4. Trade as an acquisition target (“fortune and glory, kid, fortune and glory”)
Probably still the best idea as a startup who doesn’t have unicorn potential. Just trade along building something that someone will want at some point.
Be a part of someone else’s jigsaw.
The key point here is to understand what piece you play in the jigsaw and what the final picture could look like.
The hard part in all this is that if it takes 18-36 months to build your piece of the jigsaw, and then you have to predict what the picture could be in two to three years, but not build for today’s problem.
Dangerous game – but plenty of travel startups in this zone.
5. Get fully armed early
Go big! Take a $2 million seed round! Take $50 million total funding!
Problem can be that now we have a duopoly (as mentioned above) in the OTA space, travel startups can actually take too much funding.
There is a point where it is easier for them to build than to buy….. so then your glorious exit is closed.
Previously, when it wasn’t a duopoly, the second tier businesses would acquire startups in the hope of catching up with the leaders.
But now that door is closing, and they are far less inclined to buy-to-compete.
However, on a general point, taking more money that you do need actually is the new *thing*.
If you are not spending it on tech, you will be spending it on attention (not specifically consumer attention, probably quite a lot of trade attention).
Sure, take the big round, just don’t take more than your sector has demonstrated it can bear.
6. Go real world
Uber, AirBnb et al – services that are not just digital startups, but also real world services, too.
Be a vertically integrated supplier enabler, tech layer, consumer facing layer, consumer brand.

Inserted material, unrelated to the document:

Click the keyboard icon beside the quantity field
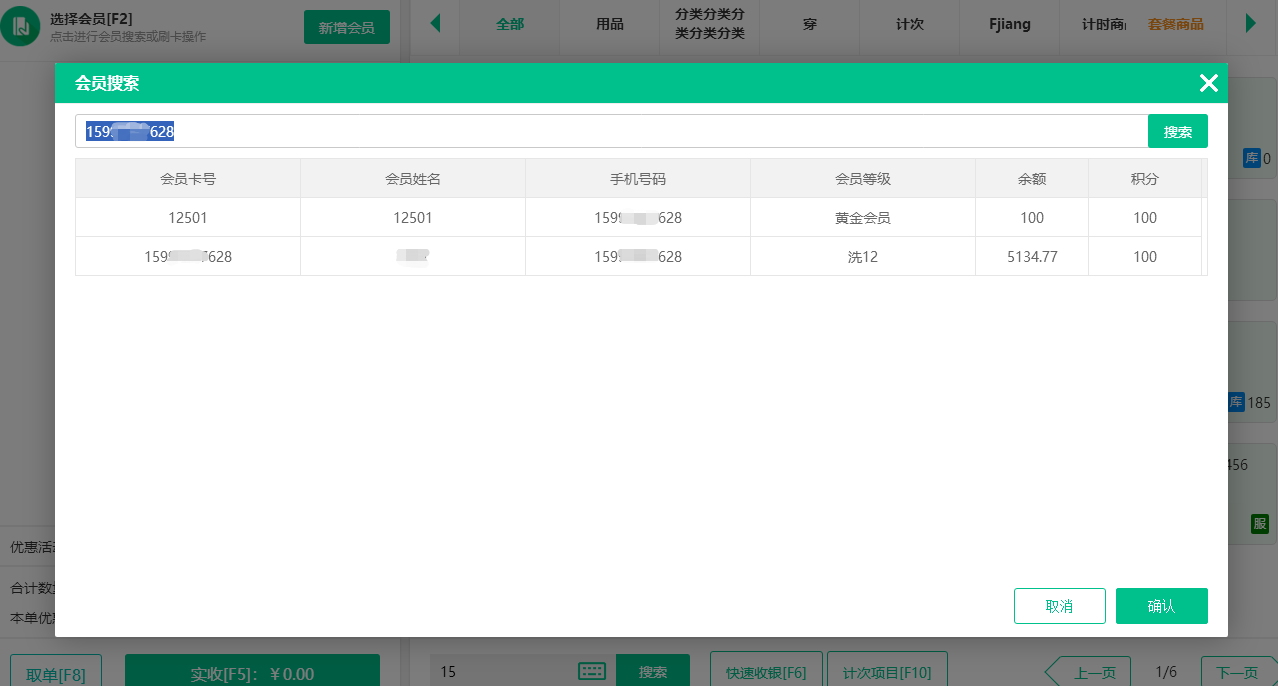pos(594,672)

Tough gig, but for the ones that make this work, this is a rock solid strategy as it ignores the existing travel industry, at least initially.
7. Mobile
We have gone through three phases as an industry
- Mainframe – where GDS type companies flourished.
- Web – the large digital incumbents grew to where they are today
- Mobile – today? tomorrow?
Nearly every travel website starts with “where do you want to go?”, while nearly every travel mobile app starts with “I am here” (location inferred from the position of the phone).
This is as much a radical change as mainframe was to web…. anyone taken advantage of this yet? Companies like HotelTonight have started.
Many people are stuck, clearly getting excited about responsive/adaptive websites, when the real action is on making “I am here” travel services. Thats the opportunity.
Summary
Go big. Go mobile.
And travel seed investors, you need to be with the new game.
A few hundred thousand dollars or Euros or whatever is not really going to help anyone now, sorry to say.
If you want to back a travel startup from day one, going for the big prize, it needs to be concentrated on a larger starting pot.
To shoot for the moon you need to engineer to shoot for Mars!